Mohon tunggu...
Trisno S. Sutanto
Trisno S. Sutanto Mohon Tunggu... Freelancer - Seorang yang selalu gelisah dan mencari

Setelah lama "nyantri" di STF Driyarkara, menjadi penulis lepas untuk berbagai media dan terlibat dalam gerakan antar-iman. Esai-esai terpilihnya dikumpulkan dan diterbitkan dalam buku "Politik Kebinekaan: Esai-esai Terpilih", oleh BPK Gunung Mulia, Jakarta, Desember 2021.

Selanjutnya

Tutup

Humaniora Pilihan

Mengenang Kung dan Ratzinger

31 Desember 2022   22:27 Diperbarui: 31 Desember 2022   22:45 569
+
Laporkan Konten
Laporkan Akun
Kompasiana adalah platform blog. Konten ini menjadi tanggung jawab bloger dan tidak mewakili pandangan redaksi Kompas.
Lihat foto
Bagikan ide kreativitasmu dalam bentuk konten di Kompasiana | Sumber gambar: Freepik

Persis pada hari terakhir 2022, Kardinal Joseph Ratzinger yang lebih dikenal sebagai Paus Emiritus Benediktus XVI, berpulang ke dalam keabadian. Ia pergi menyusul Hans Kung, teolog yang sekaligus sahabat maupun "musuh bebuyutan" Ratzinger, yang wafat tahun lalu. Merefleksikan kedua sosok Gereja itu dapat memberi gambaran sekilas pergumulan kiwari Gereja yang tampaknya akan tetap menentukan dalam jangka panjang. Refleksi ini, awalnya ditulis untuk mengenang kepergian Kung di Mingguan Katolik HIDUP, saya muat ulang untuk menghormati Ratzinger, sekaligus sebagai refleksi akhir tahun dan, mungkin, bekal memasuki peziarahan di tahun depan.
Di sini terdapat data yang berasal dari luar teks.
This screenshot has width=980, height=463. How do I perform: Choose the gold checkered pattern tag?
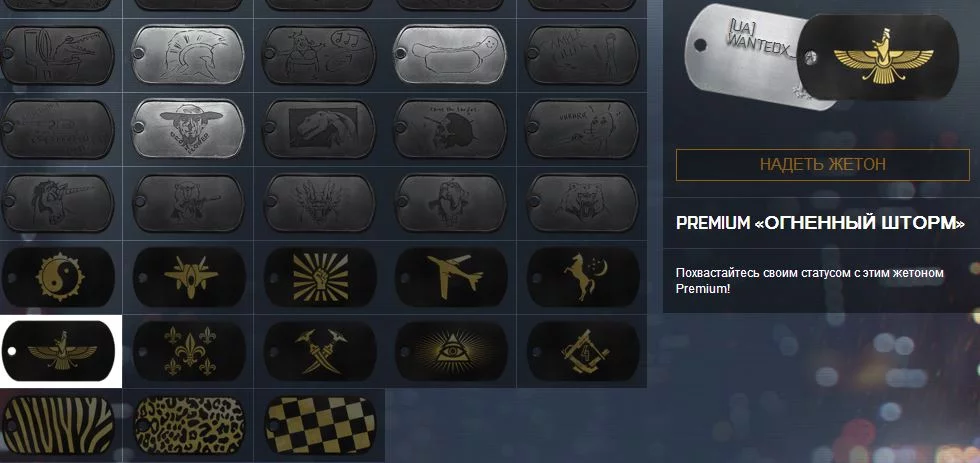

NAMA Hans Kung kembali banyak dibicarakan setelah ia wafat pada 6 April tahun lalu. Sebab, dengan meninggalnya Kung, maka generasi para teolog raksasa yang membidani dan melahirkan Konsili Vatikan II (1962 - 1965) pun berakhir. Dari generasi itu, rasanya tinggal Kardinal Joseph Ratzinger --- kini Paus Emiritus Benediktus XVI --- yang sekaligus kolega dan "musuh bebuyutan" Kung. Dan persis ketika hari terakhir 2022 datang, ia pun pergi ke dalam keabadian. Cerita tentang persahabatan dan konflik keduanya, mungkin, dapat sedikit banyak melukiskan wajah ganda pembaruan Gereja yang kini kita warisi.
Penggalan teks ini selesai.